Rupert Murdoch conceded defeat this week in his battle with Google and the Internet, an adversary even more powerful than the British government. Murdoch, uniquely among the world’s media magnates, decided two years ago to create a “paywall” for the London Times that could not be penetrated by Google and other “parasitic” search engines. In effect, the paper was cut off completely from the public Internet. As one of Murdoch’s newspaper managers later described this strategy: “Rupert didn’t just build a paywall; he circled it with barbed wire, dug a moat around it and put crocodiles in the moat.”
On Monday Murdoch relented. Times articles started reappearing in Google searches, although anyone wanting to read them still has to pay £1 for one day’s paper or £2 per week. Coincidentally, News Corp, Murdoch’s holding company, announced the departure of its chief digital officer, Jonathan Miller. And Murdoch himself stood down as chairman of Times Newspapers, the News Corp subsidiary that controls his upmarket British papers.
Murdoch’s U-turn sends two interesting signals. The first, already much discussed, is about the disappointing results of this paywall experiment – just 131,000 subscribers after two years. The second is about Murdoch’s global empire and the future ownership of the Times. Having spent 20 years at the Times before leaving it six months ago, these signals sound to me like an SOS.

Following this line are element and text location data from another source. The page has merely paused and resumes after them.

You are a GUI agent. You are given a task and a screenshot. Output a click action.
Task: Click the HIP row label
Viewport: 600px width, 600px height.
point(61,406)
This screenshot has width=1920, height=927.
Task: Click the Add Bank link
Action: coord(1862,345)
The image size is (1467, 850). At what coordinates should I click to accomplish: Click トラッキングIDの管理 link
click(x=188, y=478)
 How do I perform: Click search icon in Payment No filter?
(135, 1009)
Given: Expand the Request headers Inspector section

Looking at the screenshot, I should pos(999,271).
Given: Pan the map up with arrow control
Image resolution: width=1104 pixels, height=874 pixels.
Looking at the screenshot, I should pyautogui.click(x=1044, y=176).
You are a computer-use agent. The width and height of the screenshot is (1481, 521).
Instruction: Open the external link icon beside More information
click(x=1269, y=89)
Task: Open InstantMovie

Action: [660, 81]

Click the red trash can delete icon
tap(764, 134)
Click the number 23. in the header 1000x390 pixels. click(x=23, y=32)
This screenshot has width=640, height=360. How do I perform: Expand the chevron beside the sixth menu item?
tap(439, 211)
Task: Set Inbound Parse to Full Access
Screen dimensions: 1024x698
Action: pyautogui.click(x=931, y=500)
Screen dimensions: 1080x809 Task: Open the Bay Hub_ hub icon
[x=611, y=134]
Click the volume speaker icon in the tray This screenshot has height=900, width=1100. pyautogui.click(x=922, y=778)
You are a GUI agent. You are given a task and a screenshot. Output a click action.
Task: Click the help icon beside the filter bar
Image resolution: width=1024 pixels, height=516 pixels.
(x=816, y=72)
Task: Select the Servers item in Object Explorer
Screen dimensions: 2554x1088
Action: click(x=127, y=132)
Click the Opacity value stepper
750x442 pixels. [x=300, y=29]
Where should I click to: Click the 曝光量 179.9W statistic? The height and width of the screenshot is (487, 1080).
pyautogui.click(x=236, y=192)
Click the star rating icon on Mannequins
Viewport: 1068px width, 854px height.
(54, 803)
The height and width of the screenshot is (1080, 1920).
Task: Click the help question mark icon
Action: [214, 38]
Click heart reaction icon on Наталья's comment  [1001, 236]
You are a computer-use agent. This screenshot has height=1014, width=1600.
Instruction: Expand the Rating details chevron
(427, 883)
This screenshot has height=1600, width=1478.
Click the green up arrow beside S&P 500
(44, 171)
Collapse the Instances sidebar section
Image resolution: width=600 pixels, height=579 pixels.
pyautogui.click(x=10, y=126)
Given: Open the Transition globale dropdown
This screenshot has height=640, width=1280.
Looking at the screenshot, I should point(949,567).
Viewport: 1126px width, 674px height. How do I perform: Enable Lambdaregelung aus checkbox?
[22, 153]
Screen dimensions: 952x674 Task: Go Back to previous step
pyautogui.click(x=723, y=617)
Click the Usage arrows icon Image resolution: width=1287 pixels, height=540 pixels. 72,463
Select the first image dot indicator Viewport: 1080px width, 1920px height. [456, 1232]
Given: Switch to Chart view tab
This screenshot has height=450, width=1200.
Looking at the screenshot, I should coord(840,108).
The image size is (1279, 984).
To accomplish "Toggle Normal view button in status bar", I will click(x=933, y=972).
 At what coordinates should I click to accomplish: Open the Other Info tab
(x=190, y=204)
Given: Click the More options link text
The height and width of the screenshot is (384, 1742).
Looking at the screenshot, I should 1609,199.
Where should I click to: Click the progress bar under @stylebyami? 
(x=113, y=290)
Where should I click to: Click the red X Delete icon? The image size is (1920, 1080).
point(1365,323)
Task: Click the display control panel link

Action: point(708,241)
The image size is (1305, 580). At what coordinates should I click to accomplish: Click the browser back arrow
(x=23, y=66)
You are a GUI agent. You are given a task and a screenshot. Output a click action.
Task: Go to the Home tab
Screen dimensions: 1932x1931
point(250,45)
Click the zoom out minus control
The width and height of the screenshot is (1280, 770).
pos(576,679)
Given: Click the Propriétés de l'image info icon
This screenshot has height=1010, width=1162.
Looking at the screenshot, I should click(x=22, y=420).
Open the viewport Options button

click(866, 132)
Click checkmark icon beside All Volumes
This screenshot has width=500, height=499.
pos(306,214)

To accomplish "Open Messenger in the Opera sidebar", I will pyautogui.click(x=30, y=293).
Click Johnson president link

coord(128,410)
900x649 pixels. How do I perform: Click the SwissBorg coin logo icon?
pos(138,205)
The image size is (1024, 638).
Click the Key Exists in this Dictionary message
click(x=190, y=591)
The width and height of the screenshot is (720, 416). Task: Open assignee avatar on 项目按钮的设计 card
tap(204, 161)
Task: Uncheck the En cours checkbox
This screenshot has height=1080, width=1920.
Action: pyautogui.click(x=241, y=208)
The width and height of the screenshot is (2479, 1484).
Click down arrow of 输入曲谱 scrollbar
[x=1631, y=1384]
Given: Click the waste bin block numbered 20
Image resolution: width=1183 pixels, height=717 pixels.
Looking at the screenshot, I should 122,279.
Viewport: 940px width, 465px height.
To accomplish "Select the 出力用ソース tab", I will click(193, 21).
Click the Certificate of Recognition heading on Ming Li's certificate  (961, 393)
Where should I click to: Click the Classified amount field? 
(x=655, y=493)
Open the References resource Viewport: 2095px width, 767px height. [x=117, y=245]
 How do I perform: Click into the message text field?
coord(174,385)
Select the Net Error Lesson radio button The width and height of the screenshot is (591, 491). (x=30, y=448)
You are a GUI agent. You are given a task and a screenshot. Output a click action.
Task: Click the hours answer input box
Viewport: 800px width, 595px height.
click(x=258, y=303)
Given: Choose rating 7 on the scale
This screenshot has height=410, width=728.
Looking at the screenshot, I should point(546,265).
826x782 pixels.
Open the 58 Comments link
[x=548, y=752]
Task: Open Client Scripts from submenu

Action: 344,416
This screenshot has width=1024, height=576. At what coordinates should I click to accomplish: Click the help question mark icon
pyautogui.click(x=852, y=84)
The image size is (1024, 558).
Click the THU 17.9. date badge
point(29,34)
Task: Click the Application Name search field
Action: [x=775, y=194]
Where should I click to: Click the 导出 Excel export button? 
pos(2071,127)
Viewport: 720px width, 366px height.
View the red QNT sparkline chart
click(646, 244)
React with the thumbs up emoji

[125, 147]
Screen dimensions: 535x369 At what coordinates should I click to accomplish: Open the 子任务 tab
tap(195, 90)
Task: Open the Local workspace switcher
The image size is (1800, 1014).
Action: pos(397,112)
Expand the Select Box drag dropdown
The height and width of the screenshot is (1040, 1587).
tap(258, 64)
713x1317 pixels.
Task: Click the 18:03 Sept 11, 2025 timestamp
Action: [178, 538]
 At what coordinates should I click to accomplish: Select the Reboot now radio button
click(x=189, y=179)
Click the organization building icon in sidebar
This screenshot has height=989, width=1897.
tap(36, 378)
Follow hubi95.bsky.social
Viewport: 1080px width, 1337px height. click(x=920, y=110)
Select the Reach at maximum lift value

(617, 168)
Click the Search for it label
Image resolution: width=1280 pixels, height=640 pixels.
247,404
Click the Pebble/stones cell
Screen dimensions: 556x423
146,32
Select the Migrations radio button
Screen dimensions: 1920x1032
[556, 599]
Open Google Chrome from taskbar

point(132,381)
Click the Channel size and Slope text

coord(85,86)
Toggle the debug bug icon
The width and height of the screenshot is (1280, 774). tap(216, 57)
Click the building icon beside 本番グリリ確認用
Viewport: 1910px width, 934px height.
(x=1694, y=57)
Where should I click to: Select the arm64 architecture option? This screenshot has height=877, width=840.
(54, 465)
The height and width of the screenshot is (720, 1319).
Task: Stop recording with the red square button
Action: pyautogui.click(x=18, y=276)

Murdoch’s papers, and the Times especially, are now caught in a perfect storm. Like all papers the world over, they are buffeted by technological transformation and recession. But they also face a third threat unique to News Corporation– the fallout from the phone-hacking scandal that has led to the arrest of several of Murdoch’s top British executives.
The hacking scandal has been hugely embarrassing and expensive, with legal costs estimated at $224 million in News Corp’s latest accounts. But much more important for the Murdoch papers not implicated, including the Times and the Wall Street Journal, is the scandal’s impact on News Corp’s business strategy – and its rationale for owning newspapers at all.